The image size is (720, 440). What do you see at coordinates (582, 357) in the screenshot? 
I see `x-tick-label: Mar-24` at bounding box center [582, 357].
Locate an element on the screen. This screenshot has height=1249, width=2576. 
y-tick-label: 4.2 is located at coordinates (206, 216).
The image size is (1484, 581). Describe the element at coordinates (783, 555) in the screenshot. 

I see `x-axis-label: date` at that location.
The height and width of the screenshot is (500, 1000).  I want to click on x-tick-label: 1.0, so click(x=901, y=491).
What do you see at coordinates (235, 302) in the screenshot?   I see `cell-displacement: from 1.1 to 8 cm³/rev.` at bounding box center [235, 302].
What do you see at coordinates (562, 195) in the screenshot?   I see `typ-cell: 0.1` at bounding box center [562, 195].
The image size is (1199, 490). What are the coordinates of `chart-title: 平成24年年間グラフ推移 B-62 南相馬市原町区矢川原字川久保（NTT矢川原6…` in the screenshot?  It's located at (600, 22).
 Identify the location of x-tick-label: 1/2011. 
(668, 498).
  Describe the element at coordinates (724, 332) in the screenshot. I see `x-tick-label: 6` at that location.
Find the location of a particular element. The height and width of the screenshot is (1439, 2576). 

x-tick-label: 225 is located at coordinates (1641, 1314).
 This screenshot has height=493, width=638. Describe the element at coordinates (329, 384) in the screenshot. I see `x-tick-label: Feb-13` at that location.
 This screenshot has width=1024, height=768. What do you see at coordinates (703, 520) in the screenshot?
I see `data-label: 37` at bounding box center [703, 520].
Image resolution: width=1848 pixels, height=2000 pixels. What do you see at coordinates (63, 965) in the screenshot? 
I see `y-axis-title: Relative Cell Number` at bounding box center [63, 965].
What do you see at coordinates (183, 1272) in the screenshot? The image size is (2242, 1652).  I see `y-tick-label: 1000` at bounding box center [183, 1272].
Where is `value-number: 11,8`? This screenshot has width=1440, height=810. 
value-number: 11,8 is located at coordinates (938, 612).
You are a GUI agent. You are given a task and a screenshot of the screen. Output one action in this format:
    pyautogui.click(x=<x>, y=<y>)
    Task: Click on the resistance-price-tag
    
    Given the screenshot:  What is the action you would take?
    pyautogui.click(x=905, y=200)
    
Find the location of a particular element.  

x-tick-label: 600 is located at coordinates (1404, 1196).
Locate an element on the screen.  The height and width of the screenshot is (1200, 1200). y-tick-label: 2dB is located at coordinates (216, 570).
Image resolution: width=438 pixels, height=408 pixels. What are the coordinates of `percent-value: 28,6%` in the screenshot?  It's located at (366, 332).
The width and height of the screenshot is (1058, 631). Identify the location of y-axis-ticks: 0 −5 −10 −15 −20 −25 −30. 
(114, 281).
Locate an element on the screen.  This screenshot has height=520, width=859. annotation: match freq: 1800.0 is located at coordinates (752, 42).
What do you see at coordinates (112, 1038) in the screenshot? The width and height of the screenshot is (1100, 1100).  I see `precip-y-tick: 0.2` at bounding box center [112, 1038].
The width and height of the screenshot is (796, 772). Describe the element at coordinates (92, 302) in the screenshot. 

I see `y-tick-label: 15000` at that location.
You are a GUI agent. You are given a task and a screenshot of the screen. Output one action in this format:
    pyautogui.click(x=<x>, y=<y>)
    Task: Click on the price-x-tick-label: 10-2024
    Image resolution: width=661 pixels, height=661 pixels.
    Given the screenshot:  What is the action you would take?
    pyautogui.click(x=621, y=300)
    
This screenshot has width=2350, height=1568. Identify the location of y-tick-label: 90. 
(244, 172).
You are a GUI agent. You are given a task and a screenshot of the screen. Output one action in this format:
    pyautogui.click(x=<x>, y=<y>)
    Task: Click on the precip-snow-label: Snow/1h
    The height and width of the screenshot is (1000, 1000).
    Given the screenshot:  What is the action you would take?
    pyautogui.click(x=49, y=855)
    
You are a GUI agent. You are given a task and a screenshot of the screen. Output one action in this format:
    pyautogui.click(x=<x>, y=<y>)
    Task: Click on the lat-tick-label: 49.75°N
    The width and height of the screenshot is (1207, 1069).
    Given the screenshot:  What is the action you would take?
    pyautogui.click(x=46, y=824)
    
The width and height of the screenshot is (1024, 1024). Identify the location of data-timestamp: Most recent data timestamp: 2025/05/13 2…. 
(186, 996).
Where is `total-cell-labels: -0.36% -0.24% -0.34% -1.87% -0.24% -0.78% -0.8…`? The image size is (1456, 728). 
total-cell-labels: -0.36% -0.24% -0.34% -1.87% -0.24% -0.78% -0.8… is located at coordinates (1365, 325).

########

* [What you will do]:
Transcribe every one of the items above, character for character, with no alterations.

* [Task result]:
The image size is (720, 440). What do you see at coordinates (582, 357) in the screenshot? 
I see `x-tick-label: Mar-24` at bounding box center [582, 357].
Locate an element on the screen. This screenshot has height=1249, width=2576. 
y-tick-label: 4.2 is located at coordinates (206, 216).
The image size is (1484, 581). Describe the element at coordinates (783, 555) in the screenshot. 

I see `x-axis-label: date` at that location.
The height and width of the screenshot is (500, 1000).  I want to click on x-tick-label: 1.0, so click(x=901, y=491).
What do you see at coordinates (235, 302) in the screenshot?   I see `cell-displacement: from 1.1 to 8 cm³/rev.` at bounding box center [235, 302].
What do you see at coordinates (562, 195) in the screenshot?   I see `typ-cell: 0.1` at bounding box center [562, 195].
The image size is (1199, 490). What are the coordinates of `chart-title: 平成24年年間グラフ推移 B-62 南相馬市原町区矢川原字川久保（NTT矢川原6…` in the screenshot?  It's located at (600, 22).
 Identify the location of x-tick-label: 1/2011. 
(668, 498).
  Describe the element at coordinates (724, 332) in the screenshot. I see `x-tick-label: 6` at that location.
Find the location of a particular element. The height and width of the screenshot is (1439, 2576). 

x-tick-label: 225 is located at coordinates (1641, 1314).
 This screenshot has height=493, width=638. Describe the element at coordinates (329, 384) in the screenshot. I see `x-tick-label: Feb-13` at that location.
 This screenshot has width=1024, height=768. What do you see at coordinates (703, 520) in the screenshot?
I see `data-label: 37` at bounding box center [703, 520].
Image resolution: width=1848 pixels, height=2000 pixels. What do you see at coordinates (63, 965) in the screenshot? 
I see `y-axis-title: Relative Cell Number` at bounding box center [63, 965].
What do you see at coordinates (183, 1272) in the screenshot? The image size is (2242, 1652).  I see `y-tick-label: 1000` at bounding box center [183, 1272].
Where is `value-number: 11,8`? This screenshot has width=1440, height=810. 
value-number: 11,8 is located at coordinates (938, 612).
You are a GUI agent. You are given a task and a screenshot of the screen. Output one action in this format:
    pyautogui.click(x=<x>, y=<y>)
    Task: Click on the resistance-price-tag
    
    Given the screenshot:  What is the action you would take?
    pyautogui.click(x=905, y=200)
    
Find the location of a particular element.  

x-tick-label: 600 is located at coordinates (1404, 1196).
Locate an element on the screen.  The height and width of the screenshot is (1200, 1200). y-tick-label: 2dB is located at coordinates (216, 570).
Image resolution: width=438 pixels, height=408 pixels. What are the coordinates of `percent-value: 28,6%` in the screenshot?  It's located at (366, 332).
The width and height of the screenshot is (1058, 631). Identify the location of y-axis-ticks: 0 −5 −10 −15 −20 −25 −30. 
(114, 281).
Locate an element on the screen.  This screenshot has height=520, width=859. annotation: match freq: 1800.0 is located at coordinates (752, 42).
What do you see at coordinates (112, 1038) in the screenshot? The width and height of the screenshot is (1100, 1100).  I see `precip-y-tick: 0.2` at bounding box center [112, 1038].
The width and height of the screenshot is (796, 772). Describe the element at coordinates (92, 302) in the screenshot. 

I see `y-tick-label: 15000` at that location.
You are a GUI agent. You are given a task and a screenshot of the screen. Output one action in this format:
    pyautogui.click(x=<x>, y=<y>)
    Task: Click on the price-x-tick-label: 10-2024
    Image resolution: width=661 pixels, height=661 pixels.
    Given the screenshot:  What is the action you would take?
    pyautogui.click(x=621, y=300)
    
This screenshot has width=2350, height=1568. Identify the location of y-tick-label: 90. 
(244, 172).
You are a GUI agent. You are given a task and a screenshot of the screen. Output one action in this format:
    pyautogui.click(x=<x>, y=<y>)
    Task: Click on the precip-snow-label: Snow/1h
    The height and width of the screenshot is (1000, 1000).
    Given the screenshot:  What is the action you would take?
    pyautogui.click(x=49, y=855)
    
You are a GUI agent. You are given a task and a screenshot of the screen. Output one action in this format:
    pyautogui.click(x=<x>, y=<y>)
    Task: Click on the lat-tick-label: 49.75°N
    The width and height of the screenshot is (1207, 1069).
    Given the screenshot:  What is the action you would take?
    pyautogui.click(x=46, y=824)
    
The width and height of the screenshot is (1024, 1024). Identify the location of data-timestamp: Most recent data timestamp: 2025/05/13 2…. 
(186, 996).
Where is `total-cell-labels: -0.36% -0.24% -0.34% -1.87% -0.24% -0.78% -0.8…`? The image size is (1456, 728). 
total-cell-labels: -0.36% -0.24% -0.34% -1.87% -0.24% -0.78% -0.8… is located at coordinates (1365, 325).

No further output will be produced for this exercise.